→ Task
Repeat all entries exactly.

→ Records provided
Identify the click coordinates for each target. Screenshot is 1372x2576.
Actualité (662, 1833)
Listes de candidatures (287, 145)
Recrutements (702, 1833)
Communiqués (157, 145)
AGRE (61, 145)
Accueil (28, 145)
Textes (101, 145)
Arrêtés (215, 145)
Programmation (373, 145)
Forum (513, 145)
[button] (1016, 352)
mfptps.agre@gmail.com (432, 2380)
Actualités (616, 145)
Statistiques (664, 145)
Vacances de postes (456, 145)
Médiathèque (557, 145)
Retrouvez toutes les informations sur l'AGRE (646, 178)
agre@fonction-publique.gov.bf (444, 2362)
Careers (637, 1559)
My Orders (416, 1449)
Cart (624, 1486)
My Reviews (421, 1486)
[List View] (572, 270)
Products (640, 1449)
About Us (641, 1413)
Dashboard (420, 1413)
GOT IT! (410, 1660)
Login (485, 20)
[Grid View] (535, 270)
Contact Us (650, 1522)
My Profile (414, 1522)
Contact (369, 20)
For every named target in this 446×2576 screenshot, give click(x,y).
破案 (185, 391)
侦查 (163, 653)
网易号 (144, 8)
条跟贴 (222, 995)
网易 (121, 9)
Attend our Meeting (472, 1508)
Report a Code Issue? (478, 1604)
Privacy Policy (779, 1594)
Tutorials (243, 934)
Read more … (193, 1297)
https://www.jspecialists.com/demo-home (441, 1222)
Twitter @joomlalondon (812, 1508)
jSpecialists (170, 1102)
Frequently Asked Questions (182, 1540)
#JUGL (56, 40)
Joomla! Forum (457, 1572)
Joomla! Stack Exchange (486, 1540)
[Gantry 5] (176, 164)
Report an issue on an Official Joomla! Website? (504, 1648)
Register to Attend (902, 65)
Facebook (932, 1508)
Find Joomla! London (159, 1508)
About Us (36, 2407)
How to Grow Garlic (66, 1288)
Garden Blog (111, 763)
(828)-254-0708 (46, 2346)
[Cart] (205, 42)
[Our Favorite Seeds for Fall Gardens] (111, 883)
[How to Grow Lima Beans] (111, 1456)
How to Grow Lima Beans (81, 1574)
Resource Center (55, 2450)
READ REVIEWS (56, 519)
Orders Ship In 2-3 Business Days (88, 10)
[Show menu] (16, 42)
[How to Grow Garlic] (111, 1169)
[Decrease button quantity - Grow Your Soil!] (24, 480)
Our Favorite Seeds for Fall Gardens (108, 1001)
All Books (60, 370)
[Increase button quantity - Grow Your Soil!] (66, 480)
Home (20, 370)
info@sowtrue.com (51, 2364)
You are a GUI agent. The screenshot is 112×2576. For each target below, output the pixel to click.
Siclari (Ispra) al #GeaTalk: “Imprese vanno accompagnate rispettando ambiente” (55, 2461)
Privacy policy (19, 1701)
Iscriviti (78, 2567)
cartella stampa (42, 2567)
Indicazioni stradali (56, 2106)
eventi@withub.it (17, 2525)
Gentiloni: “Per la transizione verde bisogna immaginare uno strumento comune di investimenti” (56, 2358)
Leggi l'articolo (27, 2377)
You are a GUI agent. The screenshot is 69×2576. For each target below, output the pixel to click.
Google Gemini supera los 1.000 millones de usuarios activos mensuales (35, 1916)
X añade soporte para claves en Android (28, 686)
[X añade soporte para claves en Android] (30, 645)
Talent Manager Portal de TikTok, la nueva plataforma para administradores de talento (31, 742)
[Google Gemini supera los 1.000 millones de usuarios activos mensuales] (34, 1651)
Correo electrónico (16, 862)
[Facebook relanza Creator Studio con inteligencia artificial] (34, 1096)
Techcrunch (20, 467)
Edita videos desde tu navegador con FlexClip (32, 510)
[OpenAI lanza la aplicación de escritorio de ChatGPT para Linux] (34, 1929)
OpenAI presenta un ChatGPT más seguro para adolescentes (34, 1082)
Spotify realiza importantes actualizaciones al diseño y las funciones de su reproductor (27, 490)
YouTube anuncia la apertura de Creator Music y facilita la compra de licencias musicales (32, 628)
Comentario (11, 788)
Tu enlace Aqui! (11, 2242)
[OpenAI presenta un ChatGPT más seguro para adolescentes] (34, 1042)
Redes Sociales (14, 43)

→ Solution below
Identify the click coordinates for each target. Screenshot is 1372x2576.
Actualité (662, 1833)
Listes de candidatures (287, 145)
Recrutements (702, 1833)
Communiqués (157, 145)
AGRE (61, 145)
Accueil (28, 145)
Textes (101, 145)
Arrêtés (215, 145)
Programmation (373, 145)
Forum (513, 145)
[button] (1016, 352)
mfptps.agre@gmail.com (432, 2380)
Actualités (616, 145)
Statistiques (664, 145)
Vacances de postes (456, 145)
Médiathèque (557, 145)
Retrouvez toutes les informations sur l'AGRE (646, 178)
agre@fonction-publique.gov.bf (444, 2362)
Careers (637, 1559)
My Orders (416, 1449)
Cart (624, 1486)
My Reviews (421, 1486)
[List View] (572, 270)
Products (640, 1449)
About Us (641, 1413)
Dashboard (420, 1413)
GOT IT! (410, 1660)
Login (485, 20)
[Grid View] (535, 270)
Contact Us (650, 1522)
My Profile (414, 1522)
Contact (369, 20)
For every named target in this 446×2576 screenshot, give click(x,y).
破案 (185, 391)
侦查 (163, 653)
网易号 (144, 8)
条跟贴 (222, 995)
网易 (121, 9)
Attend our Meeting (472, 1508)
Report a Code Issue? (478, 1604)
Privacy Policy (779, 1594)
Tutorials (243, 934)
Read more … (193, 1297)
https://www.jspecialists.com/demo-home (441, 1222)
Twitter @joomlalondon (812, 1508)
jSpecialists (170, 1102)
Frequently Asked Questions (182, 1540)
#JUGL (56, 40)
Joomla! Forum (457, 1572)
Joomla! Stack Exchange (486, 1540)
[Gantry 5] (176, 164)
Report an issue on an Official Joomla! Website? (504, 1648)
Register to Attend (902, 65)
Facebook (932, 1508)
Find Joomla! London (159, 1508)
About Us (36, 2407)
How to Grow Garlic (66, 1288)
Garden Blog (111, 763)
(828)-254-0708 (46, 2346)
[Cart] (205, 42)
[Our Favorite Seeds for Fall Gardens] (111, 883)
[How to Grow Lima Beans] (111, 1456)
How to Grow Lima Beans (81, 1574)
Resource Center (55, 2450)
READ REVIEWS (56, 519)
Orders Ship In 2-3 Business Days (88, 10)
[Show menu] (16, 42)
[How to Grow Garlic] (111, 1169)
[Decrease button quantity - Grow Your Soil!] (24, 480)
Our Favorite Seeds for Fall Gardens (108, 1001)
All Books (60, 370)
[Increase button quantity - Grow Your Soil!] (66, 480)
Home (20, 370)
info@sowtrue.com (51, 2364)
You are a GUI agent. The screenshot is 112×2576. For each target below, output the pixel to click.
Siclari (Ispra) al #GeaTalk: “Imprese vanno accompagnate rispettando ambiente” (55, 2461)
Privacy policy (19, 1701)
Iscriviti (78, 2567)
cartella stampa (42, 2567)
Indicazioni stradali (56, 2106)
eventi@withub.it (17, 2525)
Gentiloni: “Per la transizione verde bisogna immaginare uno strumento comune di investimenti” (56, 2358)
Leggi l'articolo (27, 2377)
You are a GUI agent. The screenshot is 69×2576. For each target below, output the pixel to click.
Google Gemini supera los 1.000 millones de usuarios activos mensuales (35, 1916)
X añade soporte para claves en Android (28, 686)
[X añade soporte para claves en Android] (30, 645)
Talent Manager Portal de TikTok, la nueva plataforma para administradores de talento (31, 742)
[Google Gemini supera los 1.000 millones de usuarios activos mensuales] (34, 1651)
Correo electrónico (16, 862)
[Facebook relanza Creator Studio con inteligencia artificial] (34, 1096)
Techcrunch (20, 467)
Edita videos desde tu navegador con FlexClip (32, 510)
[OpenAI lanza la aplicación de escritorio de ChatGPT para Linux] (34, 1929)
OpenAI presenta un ChatGPT más seguro para adolescentes (34, 1082)
Spotify realiza importantes actualizaciones al diseño y las funciones de su reproductor (27, 490)
YouTube anuncia la apertura de Creator Music y facilita la compra de licencias musicales (32, 628)
Comentario (11, 788)
Tu enlace Aqui! (11, 2242)
[OpenAI presenta un ChatGPT más seguro para adolescentes] (34, 1042)
Redes Sociales (14, 43)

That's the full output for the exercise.